I was like, girl, maybe it's time to acknowledge that you might not actually be infertile.
 
@manitouscott CW: Mention of living child.

I don’t think having some anxiety around conceiving or possibly having fertility issues prior to TTC is uncommon. TBH, I was the last of the ladies I used to work with to start TTC and every single one of them said “it takes longer than you think it will!” One had to do IVF for both of her kids. Another had an early MC. So, I had a lot of trepidation about TTC before we started especially because I remember what my cycles were like pre-HBC. Long and irregular. I didn’t need a doctor to tell me that long, irregular cycles could make trying to get pregnant challenging. The surprise and shock I had when we conceived my daughter who is now 2 relatively quickly was genuine. I honestly expected it to take a long time and for us to potentially have problems because of my long cycles. Of course, I have never claimed to be infertile and I’ve never offered TTC advice to anyone in person. Any way, the point I want to make is that, fears about infertility are real and valid and sometimes they take shape as convincing yourself that you’ll never get pregnant before you even start trying.
 
@manitouscott This is happening with a mom friend now.
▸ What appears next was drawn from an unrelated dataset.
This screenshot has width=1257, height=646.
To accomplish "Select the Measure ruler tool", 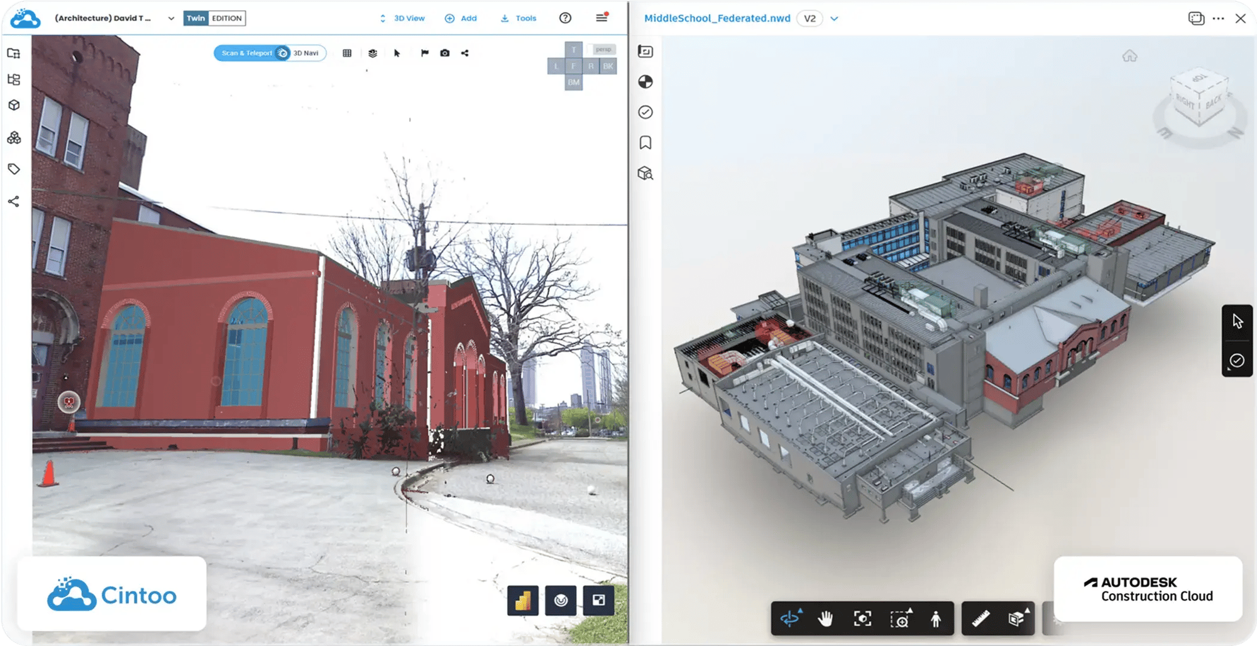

We both started trying for #2 at the same time (supposedly). I'm 31, was diagnosed with secondary infertility (PCOS that I did not have with my first), and cannot ovulate or have a period without meds. I've been tracking BBT, OPK, and progesterone since March 2020. My friend is 41, no diagnosis, no tracking, but claims they've been trying for over a year, so she MUST have the same thing. She and her husband still bedshare with their 3 year old, and have sex once a month (again, with no tracking) when they send their kid to the grandparents. Somehow that counts as "trying". She was greenlit to start IVF before me based on her age + saying she's been trying for a year. When they got the green light, they freaked out and decided they're going to wait another 6 months until she's 42.

I'm over here willing to do anything right now to make this happen. It's really hard to be supportive when I'm annoyed and seething underneath.